In 2008, I was given a Texas Tech hat following their iconic victory over Texas on Michael Crabtree’s famous touchdown reception. The game was an instant classic and has become known as one of the best in the history of college football.
I remember watching the highlights of the game on ESPN the following morning, as the game had concluded much later than my six year old bedtime. I learned who Mike Leach was, as the media affectionately referred to him as the “mad scientist” or “pirate”.
My dad has a tendency to order things that we sometimes do not need, so as an avid college football fan caught up in the exciting game, he ordered two Texas Tech hats, one for me and one for himself. By ordering one for me, he would be able to defend the purchase to my mom more easily.
I proudly wore my new hat to school and learned more about the “father” of the Air Raid offense in the years to come. I became a Leach fan, rooting for his success at Texas Tech, Washington State and Mississippi State.
Mike Leach passed away last Monday, December 12th at the age of 61.
The impact that Coach Leach had on me paled in comparison to the impact he had on those with whom he dealt. During today’s memorial service, there was an overarching message of gratitude. Every speaker thanked the Leach family for sharing him with the world. His football innovations, treatment of others and general uniqueness and authenticity were shared with everyone.
The stories shared over the past week only add to the lore of Coach Leach.
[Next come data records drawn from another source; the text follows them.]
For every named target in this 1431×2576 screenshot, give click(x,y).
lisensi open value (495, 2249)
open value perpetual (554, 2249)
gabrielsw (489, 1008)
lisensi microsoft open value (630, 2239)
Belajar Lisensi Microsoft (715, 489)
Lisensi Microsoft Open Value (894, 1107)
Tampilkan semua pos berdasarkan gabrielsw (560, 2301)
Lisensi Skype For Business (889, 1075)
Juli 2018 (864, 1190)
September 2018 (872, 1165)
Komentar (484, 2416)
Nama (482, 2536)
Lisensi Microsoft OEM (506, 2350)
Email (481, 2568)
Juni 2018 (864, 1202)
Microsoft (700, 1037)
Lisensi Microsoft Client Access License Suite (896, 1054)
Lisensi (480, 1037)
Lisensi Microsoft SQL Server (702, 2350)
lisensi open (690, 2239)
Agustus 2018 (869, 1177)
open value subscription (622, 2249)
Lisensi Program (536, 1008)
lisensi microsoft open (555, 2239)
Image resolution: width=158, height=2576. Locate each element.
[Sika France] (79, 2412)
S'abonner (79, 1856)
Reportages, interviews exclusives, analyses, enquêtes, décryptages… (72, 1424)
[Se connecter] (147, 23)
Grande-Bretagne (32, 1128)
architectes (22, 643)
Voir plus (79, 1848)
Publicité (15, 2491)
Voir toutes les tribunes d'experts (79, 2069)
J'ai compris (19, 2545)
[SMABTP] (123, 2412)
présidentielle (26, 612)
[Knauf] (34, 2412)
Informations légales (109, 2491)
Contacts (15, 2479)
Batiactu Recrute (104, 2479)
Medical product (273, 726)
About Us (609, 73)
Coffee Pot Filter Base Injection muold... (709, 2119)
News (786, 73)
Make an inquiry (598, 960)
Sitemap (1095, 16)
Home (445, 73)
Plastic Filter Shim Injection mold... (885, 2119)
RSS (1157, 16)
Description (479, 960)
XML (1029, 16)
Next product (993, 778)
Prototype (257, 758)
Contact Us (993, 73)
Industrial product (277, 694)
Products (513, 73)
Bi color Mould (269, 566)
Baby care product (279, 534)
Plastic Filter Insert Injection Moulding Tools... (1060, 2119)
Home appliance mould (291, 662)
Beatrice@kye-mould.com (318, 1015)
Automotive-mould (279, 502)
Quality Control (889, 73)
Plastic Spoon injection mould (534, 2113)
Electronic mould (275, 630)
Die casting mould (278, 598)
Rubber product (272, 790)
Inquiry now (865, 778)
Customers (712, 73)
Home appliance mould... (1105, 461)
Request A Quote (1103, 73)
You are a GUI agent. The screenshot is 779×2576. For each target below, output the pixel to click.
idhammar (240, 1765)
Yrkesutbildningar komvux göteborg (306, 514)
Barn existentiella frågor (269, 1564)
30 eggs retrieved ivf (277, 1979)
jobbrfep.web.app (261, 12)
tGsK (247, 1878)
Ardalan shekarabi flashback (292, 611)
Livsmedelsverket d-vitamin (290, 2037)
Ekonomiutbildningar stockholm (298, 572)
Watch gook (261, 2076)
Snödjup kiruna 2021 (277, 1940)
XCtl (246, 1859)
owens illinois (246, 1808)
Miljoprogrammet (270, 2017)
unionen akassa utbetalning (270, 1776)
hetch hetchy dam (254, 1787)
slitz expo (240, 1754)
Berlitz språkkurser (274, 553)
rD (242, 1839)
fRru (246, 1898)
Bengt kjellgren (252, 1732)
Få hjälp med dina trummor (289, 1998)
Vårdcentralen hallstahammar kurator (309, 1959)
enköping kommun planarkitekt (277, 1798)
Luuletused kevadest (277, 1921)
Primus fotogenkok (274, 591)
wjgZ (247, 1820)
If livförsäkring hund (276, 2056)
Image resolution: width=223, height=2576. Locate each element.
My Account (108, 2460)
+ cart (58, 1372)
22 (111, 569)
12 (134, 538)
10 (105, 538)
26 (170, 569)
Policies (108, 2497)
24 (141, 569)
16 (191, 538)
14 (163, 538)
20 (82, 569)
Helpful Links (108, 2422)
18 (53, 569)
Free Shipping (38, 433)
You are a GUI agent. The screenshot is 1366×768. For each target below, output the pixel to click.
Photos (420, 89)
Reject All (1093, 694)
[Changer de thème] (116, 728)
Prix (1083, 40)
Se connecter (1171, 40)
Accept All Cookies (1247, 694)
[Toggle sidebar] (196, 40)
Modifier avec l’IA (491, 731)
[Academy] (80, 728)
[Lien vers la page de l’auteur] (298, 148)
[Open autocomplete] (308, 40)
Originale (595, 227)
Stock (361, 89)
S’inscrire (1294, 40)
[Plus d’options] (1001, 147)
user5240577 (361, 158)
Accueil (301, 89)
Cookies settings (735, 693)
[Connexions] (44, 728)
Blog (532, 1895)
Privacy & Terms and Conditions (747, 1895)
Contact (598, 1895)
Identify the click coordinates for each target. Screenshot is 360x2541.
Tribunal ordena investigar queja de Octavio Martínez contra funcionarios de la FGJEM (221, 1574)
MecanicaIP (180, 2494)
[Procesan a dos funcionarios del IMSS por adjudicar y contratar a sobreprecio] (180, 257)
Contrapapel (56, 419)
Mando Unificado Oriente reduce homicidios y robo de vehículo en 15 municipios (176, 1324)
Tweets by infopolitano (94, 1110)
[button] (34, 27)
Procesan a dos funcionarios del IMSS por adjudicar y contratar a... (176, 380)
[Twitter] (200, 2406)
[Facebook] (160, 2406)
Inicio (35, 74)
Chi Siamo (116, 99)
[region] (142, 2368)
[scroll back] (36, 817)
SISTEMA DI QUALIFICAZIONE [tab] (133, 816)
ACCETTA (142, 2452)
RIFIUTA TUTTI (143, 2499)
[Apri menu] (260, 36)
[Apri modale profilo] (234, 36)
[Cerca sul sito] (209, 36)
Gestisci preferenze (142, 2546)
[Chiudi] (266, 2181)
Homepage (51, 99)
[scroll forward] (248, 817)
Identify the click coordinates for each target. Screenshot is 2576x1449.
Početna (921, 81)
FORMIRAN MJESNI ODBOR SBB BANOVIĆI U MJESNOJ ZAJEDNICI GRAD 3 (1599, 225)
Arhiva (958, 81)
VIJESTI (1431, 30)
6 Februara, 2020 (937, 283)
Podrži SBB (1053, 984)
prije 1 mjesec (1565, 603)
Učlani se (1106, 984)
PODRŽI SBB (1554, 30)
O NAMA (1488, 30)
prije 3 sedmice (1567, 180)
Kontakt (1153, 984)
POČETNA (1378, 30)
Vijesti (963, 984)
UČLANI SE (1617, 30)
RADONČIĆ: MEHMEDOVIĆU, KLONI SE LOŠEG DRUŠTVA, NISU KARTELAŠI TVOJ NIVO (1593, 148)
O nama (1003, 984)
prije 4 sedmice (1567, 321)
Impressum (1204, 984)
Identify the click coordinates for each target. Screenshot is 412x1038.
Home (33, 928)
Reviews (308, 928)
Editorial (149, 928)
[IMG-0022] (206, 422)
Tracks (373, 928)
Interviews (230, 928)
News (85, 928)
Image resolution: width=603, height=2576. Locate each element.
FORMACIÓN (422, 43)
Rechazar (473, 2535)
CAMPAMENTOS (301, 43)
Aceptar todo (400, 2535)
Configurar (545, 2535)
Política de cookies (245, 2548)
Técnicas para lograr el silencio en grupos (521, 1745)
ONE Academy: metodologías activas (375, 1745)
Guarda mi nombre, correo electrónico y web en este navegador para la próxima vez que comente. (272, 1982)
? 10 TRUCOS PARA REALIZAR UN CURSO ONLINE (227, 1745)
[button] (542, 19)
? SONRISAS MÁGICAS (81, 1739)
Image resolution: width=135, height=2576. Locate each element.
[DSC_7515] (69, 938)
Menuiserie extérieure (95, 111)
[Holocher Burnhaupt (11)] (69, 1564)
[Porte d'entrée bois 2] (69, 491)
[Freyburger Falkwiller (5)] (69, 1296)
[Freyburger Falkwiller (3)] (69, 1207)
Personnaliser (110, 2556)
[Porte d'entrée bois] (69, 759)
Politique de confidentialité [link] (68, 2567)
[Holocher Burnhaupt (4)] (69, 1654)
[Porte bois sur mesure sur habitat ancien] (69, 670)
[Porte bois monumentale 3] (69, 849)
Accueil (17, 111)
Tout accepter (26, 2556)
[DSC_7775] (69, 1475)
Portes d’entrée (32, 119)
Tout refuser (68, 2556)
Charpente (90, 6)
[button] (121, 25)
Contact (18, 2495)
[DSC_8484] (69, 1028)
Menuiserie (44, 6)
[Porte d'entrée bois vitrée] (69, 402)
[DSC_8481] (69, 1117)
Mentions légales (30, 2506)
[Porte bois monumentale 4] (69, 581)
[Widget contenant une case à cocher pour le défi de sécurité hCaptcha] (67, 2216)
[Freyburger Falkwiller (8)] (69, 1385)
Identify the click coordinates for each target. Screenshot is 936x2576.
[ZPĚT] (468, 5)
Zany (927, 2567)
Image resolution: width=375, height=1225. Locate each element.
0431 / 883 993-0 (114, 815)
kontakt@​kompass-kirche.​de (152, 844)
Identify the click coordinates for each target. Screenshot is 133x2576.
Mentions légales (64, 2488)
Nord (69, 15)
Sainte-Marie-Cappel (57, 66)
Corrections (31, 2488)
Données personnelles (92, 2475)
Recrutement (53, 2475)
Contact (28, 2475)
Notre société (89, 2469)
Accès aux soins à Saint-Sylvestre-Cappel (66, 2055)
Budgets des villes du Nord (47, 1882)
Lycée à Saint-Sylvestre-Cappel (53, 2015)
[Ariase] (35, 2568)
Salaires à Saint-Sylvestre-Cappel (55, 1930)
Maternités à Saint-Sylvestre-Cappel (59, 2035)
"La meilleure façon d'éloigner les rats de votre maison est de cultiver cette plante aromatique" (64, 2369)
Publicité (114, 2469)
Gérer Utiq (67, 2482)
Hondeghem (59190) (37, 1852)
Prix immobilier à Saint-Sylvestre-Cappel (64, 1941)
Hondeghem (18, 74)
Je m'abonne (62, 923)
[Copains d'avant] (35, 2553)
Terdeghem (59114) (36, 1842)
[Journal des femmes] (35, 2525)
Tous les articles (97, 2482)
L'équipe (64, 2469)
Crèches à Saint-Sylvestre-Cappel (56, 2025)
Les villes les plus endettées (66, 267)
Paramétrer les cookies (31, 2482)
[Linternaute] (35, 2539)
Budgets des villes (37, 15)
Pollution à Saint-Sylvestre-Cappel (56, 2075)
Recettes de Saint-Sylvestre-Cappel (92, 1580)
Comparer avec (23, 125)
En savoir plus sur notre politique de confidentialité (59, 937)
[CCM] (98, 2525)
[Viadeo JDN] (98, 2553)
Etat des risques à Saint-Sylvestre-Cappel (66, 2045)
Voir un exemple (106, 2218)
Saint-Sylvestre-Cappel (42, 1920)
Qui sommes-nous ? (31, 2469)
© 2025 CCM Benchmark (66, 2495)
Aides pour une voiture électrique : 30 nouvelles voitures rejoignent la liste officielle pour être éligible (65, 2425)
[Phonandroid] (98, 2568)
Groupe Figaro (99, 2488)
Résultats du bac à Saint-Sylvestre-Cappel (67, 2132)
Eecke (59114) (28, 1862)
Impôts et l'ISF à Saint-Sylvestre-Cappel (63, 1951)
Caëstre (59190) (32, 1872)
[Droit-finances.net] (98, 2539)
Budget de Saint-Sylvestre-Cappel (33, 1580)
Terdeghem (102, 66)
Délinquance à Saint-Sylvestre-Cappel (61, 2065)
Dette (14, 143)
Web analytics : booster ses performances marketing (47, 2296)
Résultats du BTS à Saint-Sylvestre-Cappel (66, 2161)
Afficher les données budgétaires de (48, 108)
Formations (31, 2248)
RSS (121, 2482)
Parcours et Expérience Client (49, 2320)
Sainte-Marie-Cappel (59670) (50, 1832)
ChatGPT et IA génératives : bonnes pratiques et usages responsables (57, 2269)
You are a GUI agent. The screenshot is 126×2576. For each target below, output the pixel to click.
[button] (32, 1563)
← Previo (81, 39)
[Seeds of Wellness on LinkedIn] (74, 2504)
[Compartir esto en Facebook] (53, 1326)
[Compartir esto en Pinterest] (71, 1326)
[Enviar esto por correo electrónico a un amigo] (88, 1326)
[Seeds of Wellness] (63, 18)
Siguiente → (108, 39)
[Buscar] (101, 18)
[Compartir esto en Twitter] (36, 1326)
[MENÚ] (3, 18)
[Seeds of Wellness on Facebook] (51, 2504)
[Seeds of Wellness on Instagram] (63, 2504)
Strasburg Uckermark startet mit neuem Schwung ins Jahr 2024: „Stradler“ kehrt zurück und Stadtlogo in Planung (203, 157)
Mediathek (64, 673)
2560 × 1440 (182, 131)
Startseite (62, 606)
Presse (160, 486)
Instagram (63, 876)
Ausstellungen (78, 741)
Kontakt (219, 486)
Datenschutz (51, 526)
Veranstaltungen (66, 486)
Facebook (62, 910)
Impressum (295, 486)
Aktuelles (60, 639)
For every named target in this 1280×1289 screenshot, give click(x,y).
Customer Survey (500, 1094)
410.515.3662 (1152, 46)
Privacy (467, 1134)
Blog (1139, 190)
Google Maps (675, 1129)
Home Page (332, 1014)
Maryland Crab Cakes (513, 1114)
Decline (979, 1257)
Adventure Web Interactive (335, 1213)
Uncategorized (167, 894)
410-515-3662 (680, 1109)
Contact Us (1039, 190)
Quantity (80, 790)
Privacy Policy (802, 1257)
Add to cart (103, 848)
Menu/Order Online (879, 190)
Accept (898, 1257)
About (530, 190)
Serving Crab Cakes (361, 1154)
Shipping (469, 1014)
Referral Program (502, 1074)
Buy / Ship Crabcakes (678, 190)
Lincoln Riley, USC head coach and former assistant to Leach, shared perhaps the funniest of the day. He was in the car with Leach ahead of the 2008 Texas game when Leach’s phone rang. Matthew McConaughey, a famous Texas alum, was on the other end of the call. Leach began one of his famous long-winded, rambling conversations with McConaughey.
As he often did, Leach got lost within the depth of his conversation, leading to him cutting off a semi-truck, who then drove up next to his car, screaming and cursing at him. Leach, still not focused on his surroundings, thought that they were fans cheering for him, to which he responded with a wave and “Hey guys!”.
To those who knew him, this was classic Leach. He cared about what was important to him and shut out any noise. He was unapologetically himself at all times, whether it was expressing his disdain for candy corn or offering wedding advice.
It turned out that this interesting character was also a really good football coach. Leach was 158-107 as a head coach, earning eight or more wins in 13 of his 21 seasons . His Air Raid scheme has infiltrated all levels of football, revolutionizing the way offense is played. His coaching tree includes Riley, Arizona Cardinals head coach Kliff Kingsbury, TCU head coach Sonny Dykes, Houston head coach Dana Holgorsen, Tennessee head coach Josh Heupel, and Baylor head coach Dave Aranda, just to name a few.
Despite these accomplishments, Leach is not eligible for the College Football Hall of Fame. The Hall of Fame’s standard for coaches states: “He must have been a head coach for a minimum of 10 years and coached at least 100 games with a .600 winning percentage.”
Coach Leach’s career winning percentage is .596, just one win shy of attaining hall of fame status.
Leach’s agent, Gary O’Hagan, eloquently spoke on this issue at the memorial. He brought up alternatives to credit Leach with one more win to get him into the hall of fame, but stated that Leach shouldn’t be in the hall simply because he deserved it.
“He doesn’t need to be credited with another win,” stated O’Hagan. “He should be put in the hall of fame because other coaches should want to be associated with him.”
Coach Leach had a magnetic personality. His impact was felt by all associated with football, even by a six year old boy from Long Island, the proud owner of a Texas Tech hat, who would never meet him. There will never be another like Mike Leach.
Rest in peace Coach. You’re a Hall of Famer to all of us.